Recently, the Urban Institute held a discussion on 2014 Home Mortgage Disclosure Act (HMDA) data. Neil Bhutta shared findings from the Federal Reserve Board of Governors’ analysis of the data; Core Logic provided a review of 2015 data they have been collecting, and Bing Bai shared the Urban Institute’s new interactive map of HMDA data. The presentations highlighted a number of interesting developments in mortgage lending and showed that while the crisis is over, mortgage lending remains in flux, adjusting to the post-crisis landscape. Purchase lending, while increasing, is still relatively low. The mix of entities providing mortgage lending is different, and as the Urban Institute’s maps indicate, minority households are struggling to access mortgage credit and join the housing recovery.
- According to the Federal Reserve analysis, 2014 HMDA shows that non depository institutions or independent mortgage companies (IMCs) are doing more mortgage lending, at 40 percent of total mortgage lending, a historically high level. Western states are relying most heavily on IMCs, anywhere from 59-75 percent of mortgage lending in those states. Large banks were 36 percent of mortgage lending activity; small banks and credit unions were each nine percent of mortgage lending in 2014.
- Bhutta raised this point and discussed how the housing finance system may be becoming more reliant on less regulated and potentially less financially robust institutions.
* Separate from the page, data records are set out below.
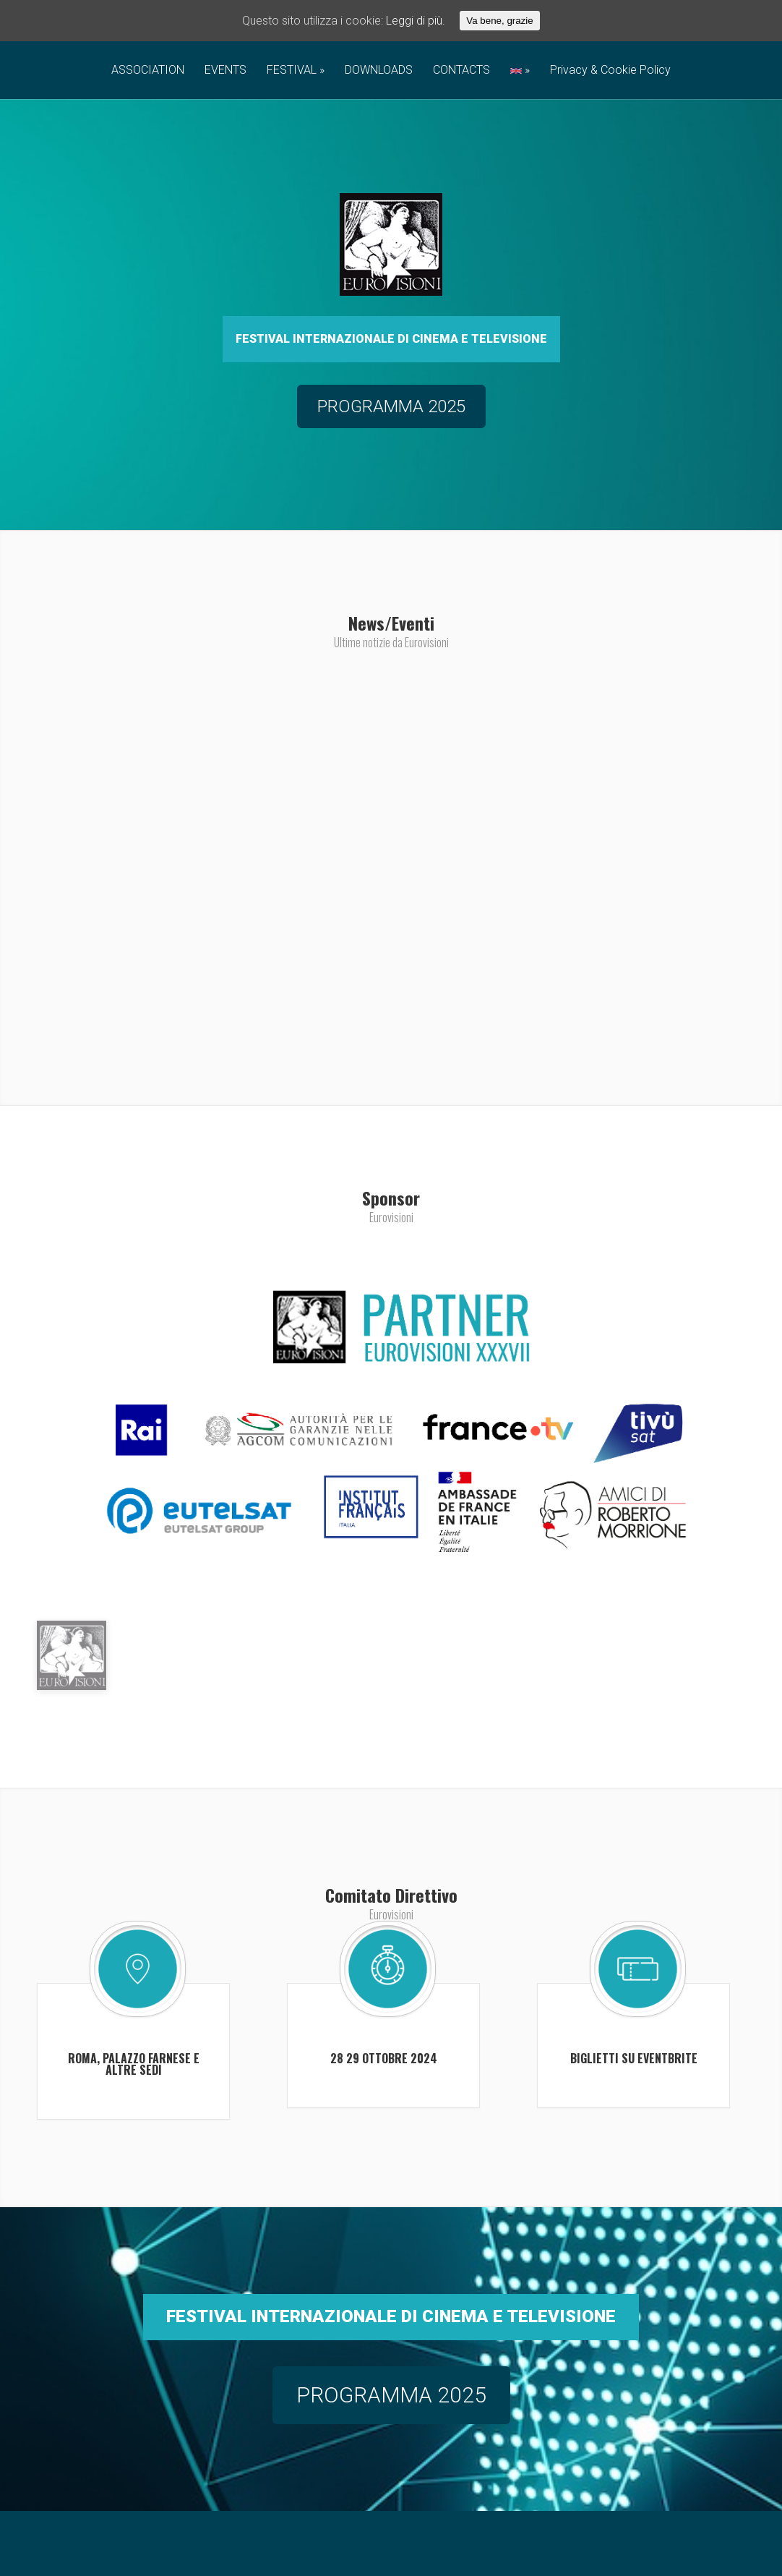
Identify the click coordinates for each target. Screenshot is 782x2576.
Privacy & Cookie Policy (610, 70)
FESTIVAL (292, 70)
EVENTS (225, 70)
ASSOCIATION (147, 70)
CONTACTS (461, 70)
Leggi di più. (415, 20)
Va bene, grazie (499, 20)
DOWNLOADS (379, 70)
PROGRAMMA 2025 (391, 2471)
- Independent mortgage companies are not covered by the Community Reinvestment Act. This lack of coverage may be significant when we’re concerned about outcomes for low and moderate income borrowers. Federal Reserve research has found that CRA related loans to low and moderate income borrowers outperform non-CRA loans.
- Bhutta also discussed how mortgage loans from IMCs may be more expensive for consumers than getting a mortgage loan from other types of providers, but that 2014 data did not clearly establish this idea.
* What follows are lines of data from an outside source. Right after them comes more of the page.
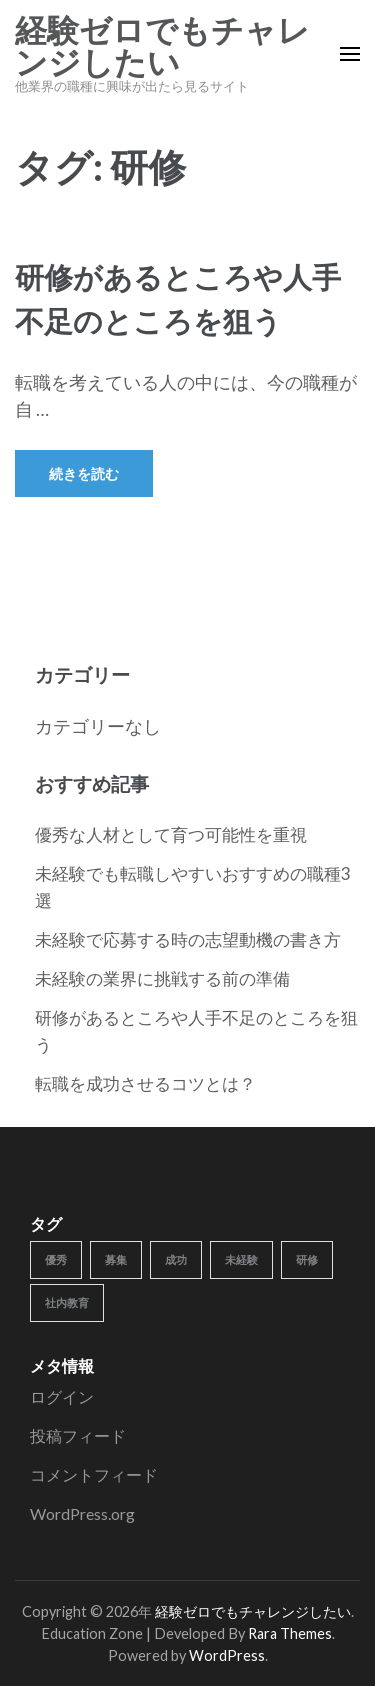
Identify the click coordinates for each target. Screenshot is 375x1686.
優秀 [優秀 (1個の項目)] (56, 1259)
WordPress (227, 1655)
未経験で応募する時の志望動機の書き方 (188, 939)
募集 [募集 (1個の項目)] (116, 1259)
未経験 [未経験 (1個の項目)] (241, 1259)
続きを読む (84, 473)
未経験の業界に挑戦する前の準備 (162, 978)
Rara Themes (290, 1633)
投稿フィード (78, 1435)
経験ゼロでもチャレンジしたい (162, 47)
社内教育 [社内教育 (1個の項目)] (67, 1302)
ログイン (62, 1396)
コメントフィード (94, 1474)
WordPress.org (82, 1513)
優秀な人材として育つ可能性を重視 (171, 834)
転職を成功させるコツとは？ (145, 1083)
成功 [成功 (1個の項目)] (176, 1259)
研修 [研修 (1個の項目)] (307, 1259)
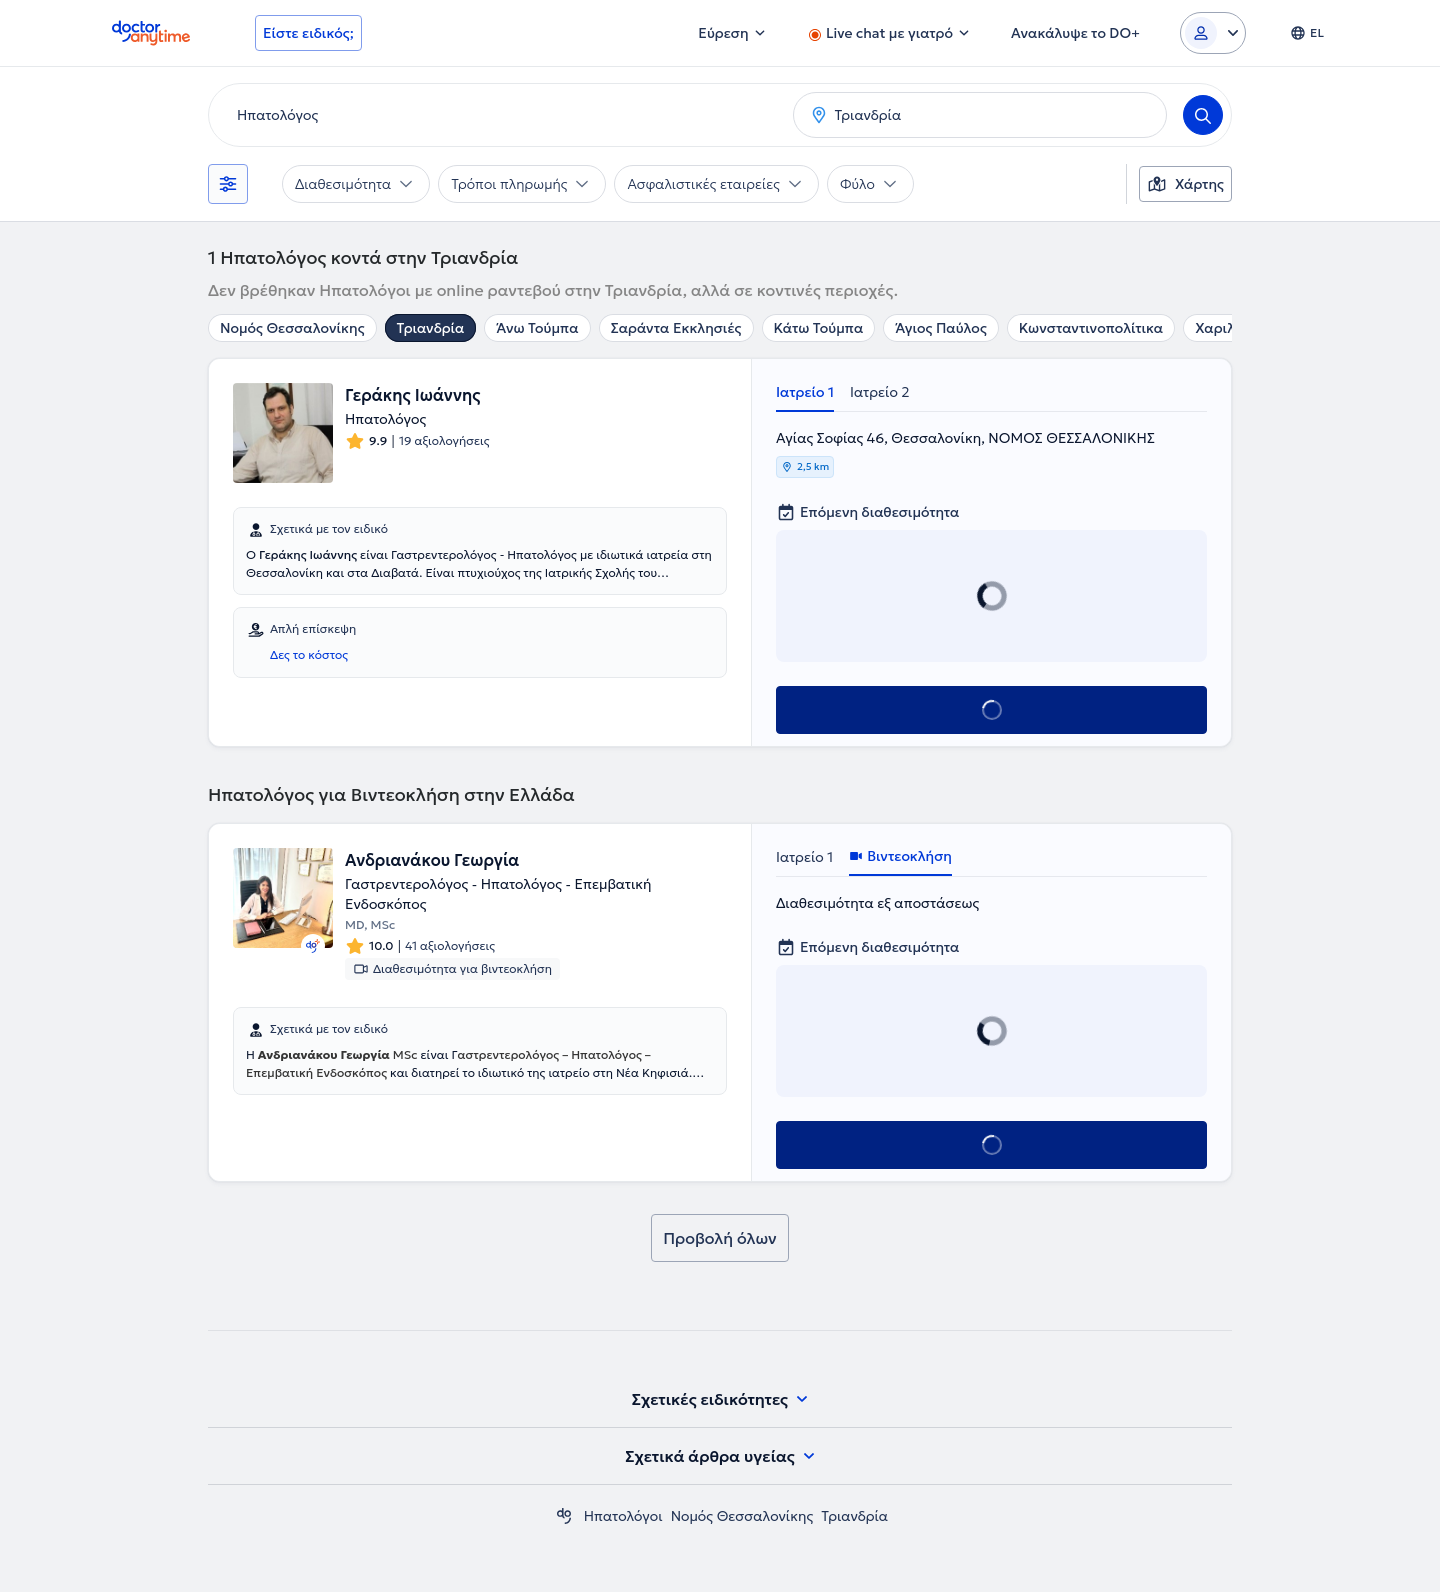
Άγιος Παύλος (940, 328)
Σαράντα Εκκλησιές (676, 328)
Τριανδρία (431, 328)
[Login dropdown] (1213, 33)
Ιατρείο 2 (880, 392)
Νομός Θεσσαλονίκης (292, 328)
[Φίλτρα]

- Urban Institute has released an interactive map which visualizes 14 years of HMDA data throughout the country. The map provides striking illustrations of mortgage lending trends pre and post crisis in metropolitan areas.
- While still high, minority homebuyers’ use of Federal Housing Administration (FHA) lending products continued to decline in 2014. However, overall minority shares of purchase loans started to slightly trend upward for the first time in a number of years.
- The ability to repay (ATR) and qualified mortgage (QM) rules went into effect in 2014, but the Federal Reserve’s analysis did not find a disproportionate impact of those rules on lending activity.